#### Task instructions:
If an entry holds a picture, drop the picture but restate the entry word for word.
☆ ☆ ☆
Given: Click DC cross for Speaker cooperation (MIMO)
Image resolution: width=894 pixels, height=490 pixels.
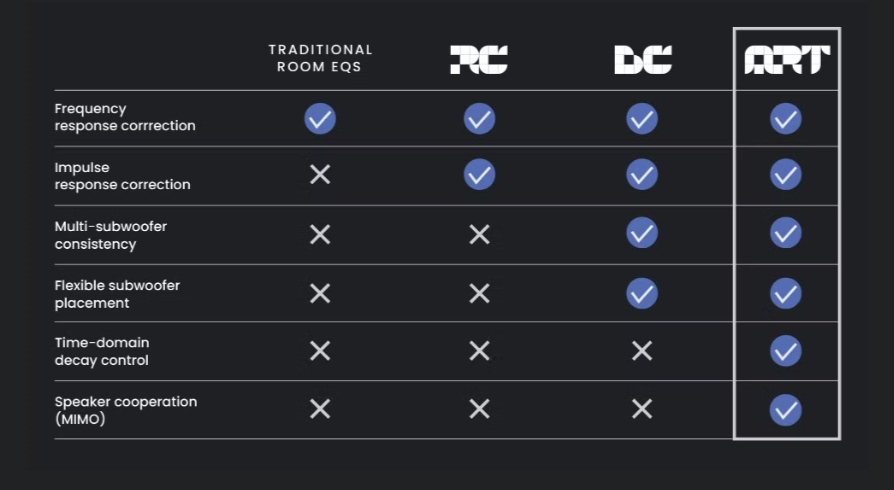Looking at the screenshot, I should [x=642, y=409].
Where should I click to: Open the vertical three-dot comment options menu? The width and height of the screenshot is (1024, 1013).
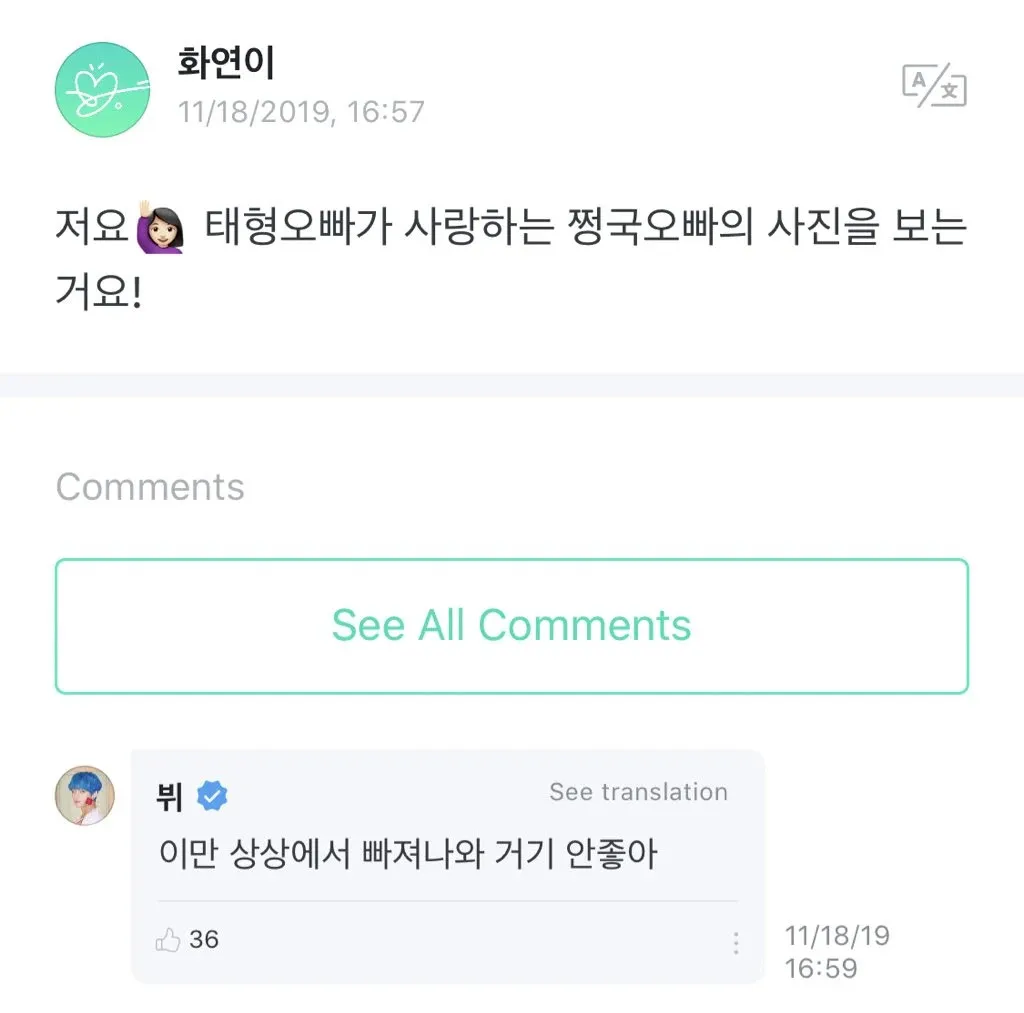pyautogui.click(x=735, y=942)
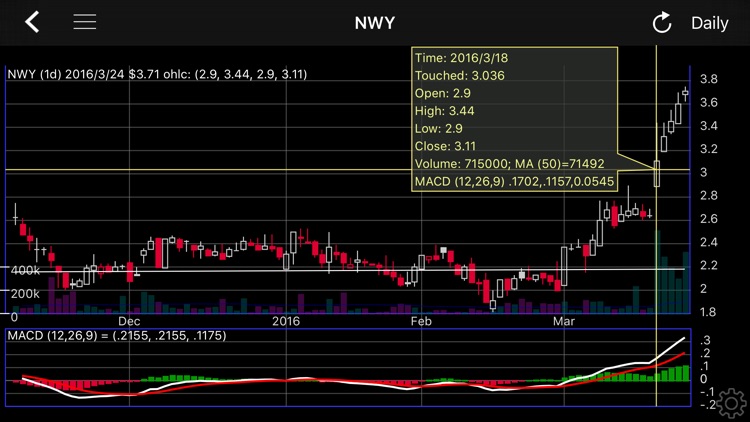Refresh the chart data
The width and height of the screenshot is (750, 422).
pos(661,23)
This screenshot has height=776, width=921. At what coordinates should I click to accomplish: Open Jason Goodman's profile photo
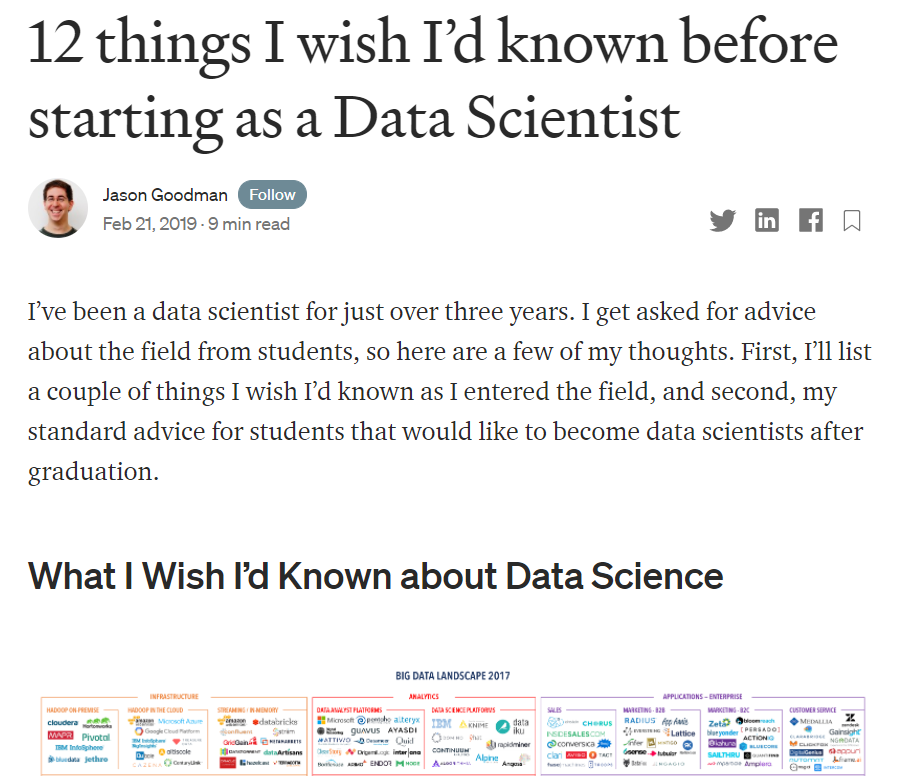click(58, 208)
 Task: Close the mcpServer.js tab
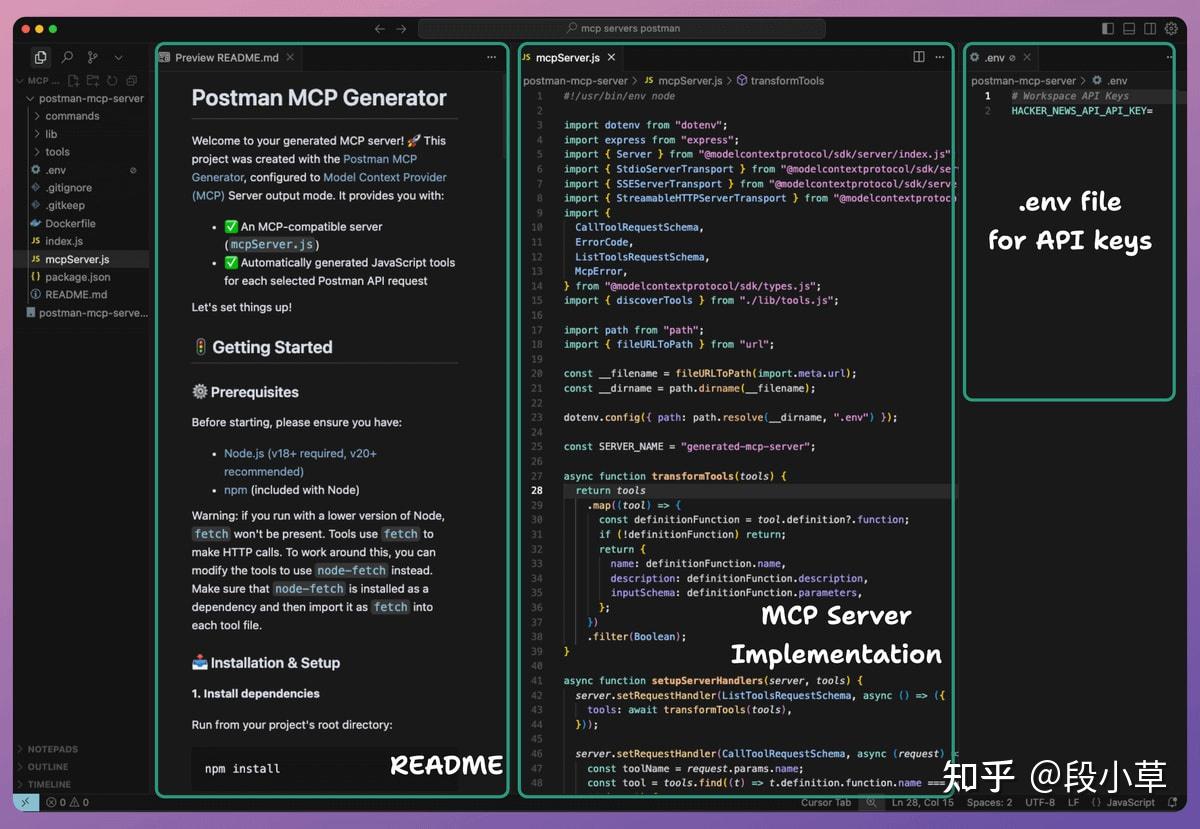[612, 58]
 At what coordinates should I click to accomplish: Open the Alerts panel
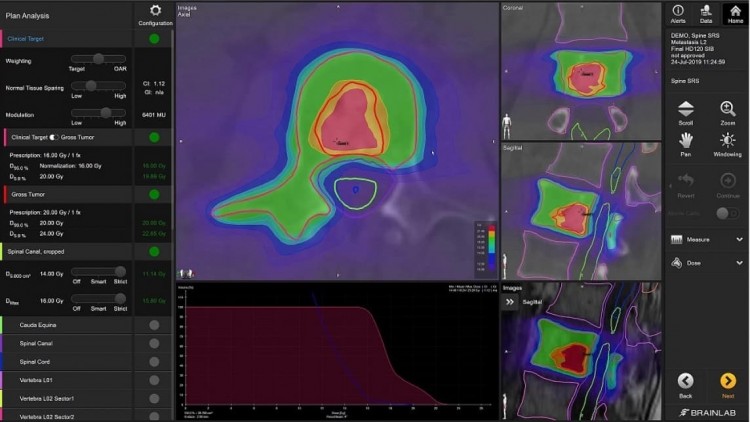[678, 13]
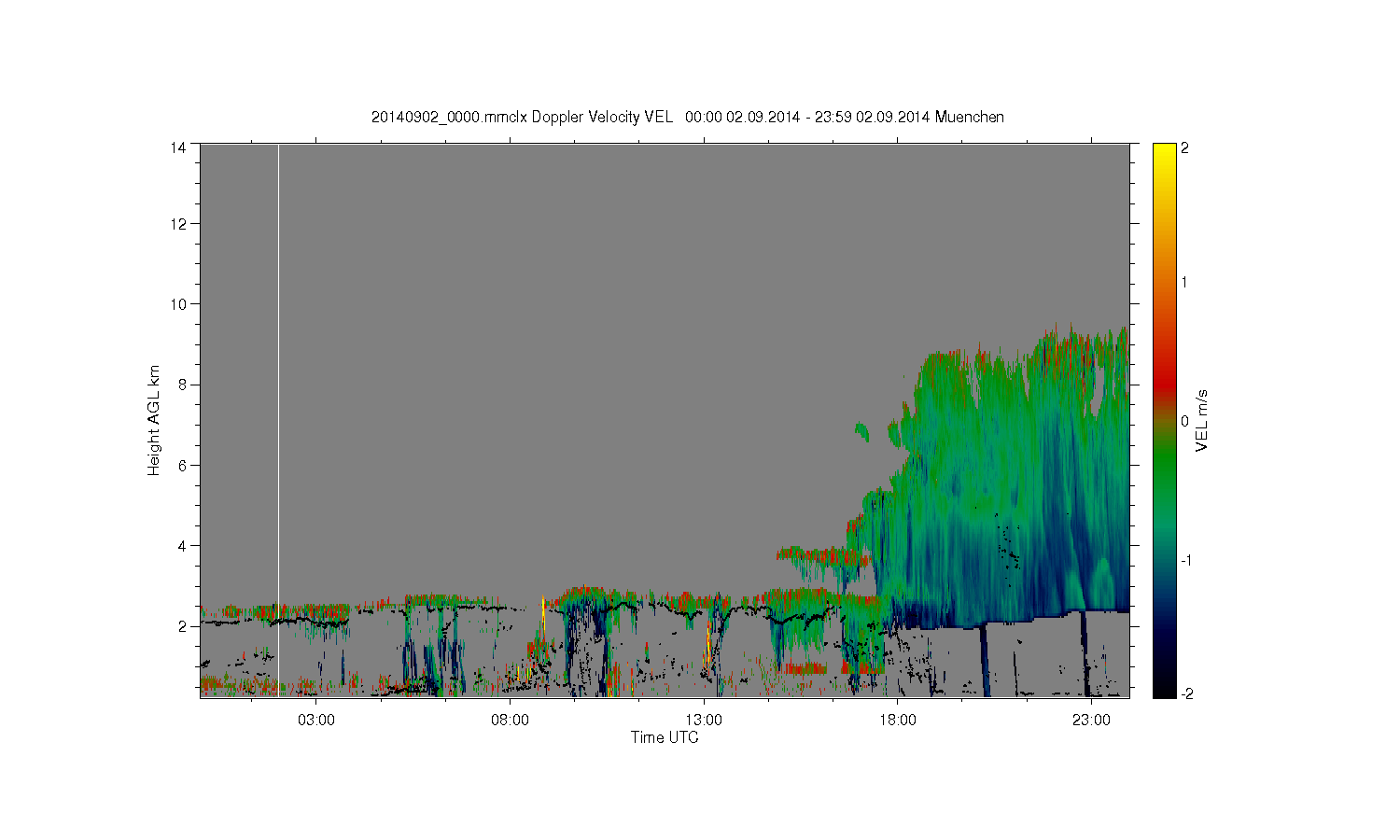Click the colorbar value label 1
Image resolution: width=1400 pixels, height=840 pixels.
(x=1184, y=283)
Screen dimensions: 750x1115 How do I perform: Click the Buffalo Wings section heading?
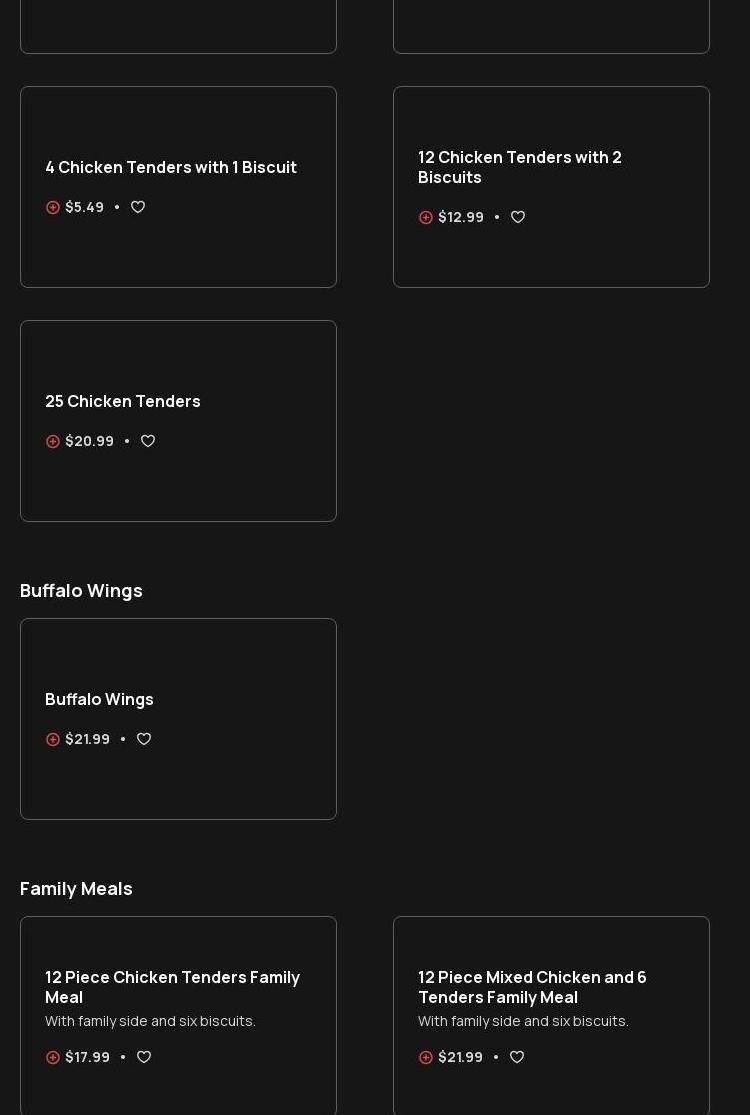(81, 590)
☆ ☆ ☆
#### Output for this task:
Given: Click DC cross for Speaker cooperation (MIMO)
Image resolution: width=894 pixels, height=490 pixels.
Looking at the screenshot, I should [x=642, y=409].
Where should I click to: Open the vertical three-dot comment options menu? The width and height of the screenshot is (1024, 1013).
pyautogui.click(x=735, y=942)
Refresh the chart data
The width and height of the screenshot is (750, 422).
pos(661,23)
This screenshot has height=776, width=921. At what coordinates should I click to accomplish: Open Jason Goodman's profile photo
click(58, 208)
 Task: Close the mcpServer.js tab
[612, 58]
 At what coordinates should I click to accomplish: Open the Alerts panel
[678, 13]
Click the colorbar value label 1
Image resolution: width=1400 pixels, height=840 pixels.
(x=1184, y=283)
Screen dimensions: 750x1115 How do I perform: Click the Buffalo Wings section heading?
(81, 590)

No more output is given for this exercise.